Defence attorney Monique Sparks told ABC News she had maintained suspicions against the officer for a long time and alleged that she has received numerous complaints about Mr Goines’ behaviour.

“I would say that at least for 10 years that I know of, he’s kind of been terrorising the community,” Ms Sparks said on Thursday.

”So they would tell me this and I’m like, ‘OK, what you have to do is make a report and they wouldn’t do it.

“We would tell the prosecution ‘this is what this cop did’ and it was just very hard to catch him or for people to want to take it up the chain.”

Gerald Goines in a photo provided by the Houston Police Department (AP)

Ms Sparks alleged defendants were too scared to file official grievances, claiming most of the people Mr Goines targeted were low-income African Americans.

The 69 cases that Ms Ogg has called for a review of are those that rested solely on Mr Goines’ casework, according to Texas newspaper The Houston Chronicle.

The District Attorney filed a motion requesting judges appoint lawyers for the 69 individuals so they can begin the process of possibly having their convictions overturned.

“We need to clear people convicted solely on the word of a police officer whom we can no longer trust,” Ogg said in a statement, according to ABC News.

After Mr Goines’ was relieved of duty, prosecutors dismissed dozens of the cases he had worked on, and the investigation into Mr Goines’ casework has been ongoing.

The Houston Chronicle’s report said Mr Goines’ defence attorney hit out at Ogg’s move to have Mr Goines’ convictions overturned.
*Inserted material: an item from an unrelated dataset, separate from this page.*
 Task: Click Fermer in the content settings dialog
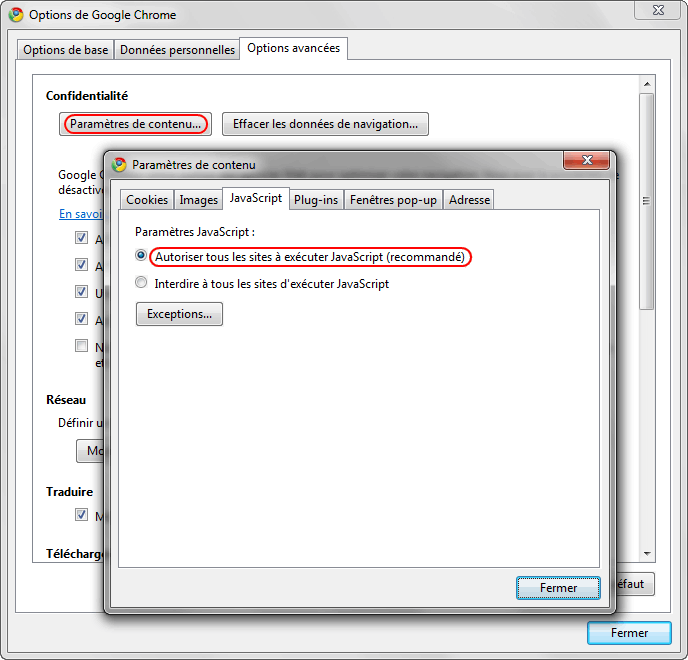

“She could care less about these defendants,” Nicole DeBorde told the Chronicle. “They’re absolutely treating this differently [from other post-conviction writ cases], and there’s only one reason — they are hard on their push to get people to the polls because she has some worthy opponents.”

Mr Goines is understood to have been a Houston police officer for 25 years and was wounded in the line of duty three times, including on the night of the drug raid that left three other police drug-team members wounded.

The chief of Houston Police, Art Acevedo, speaking at a February 2019 news conference reported by KTRK, alleged Mr Goines lied in an affidavit that allowed him to carry out a no-knock raid of the couple’s home.

Authorities said Mr Goines is suspected to have falsely written in the sworn document that a confidential informant conducted two drug purchases of black tar heroin at the couple’s residence according to documents filed in Harris County District Court, ABC News said.

One of the former police officers colleagues, Steven Bryant, was also charged with tampering with a government document.

Mr Goines and Mr Bryant have both pleaded not guilty to the state and federal charges filed against them.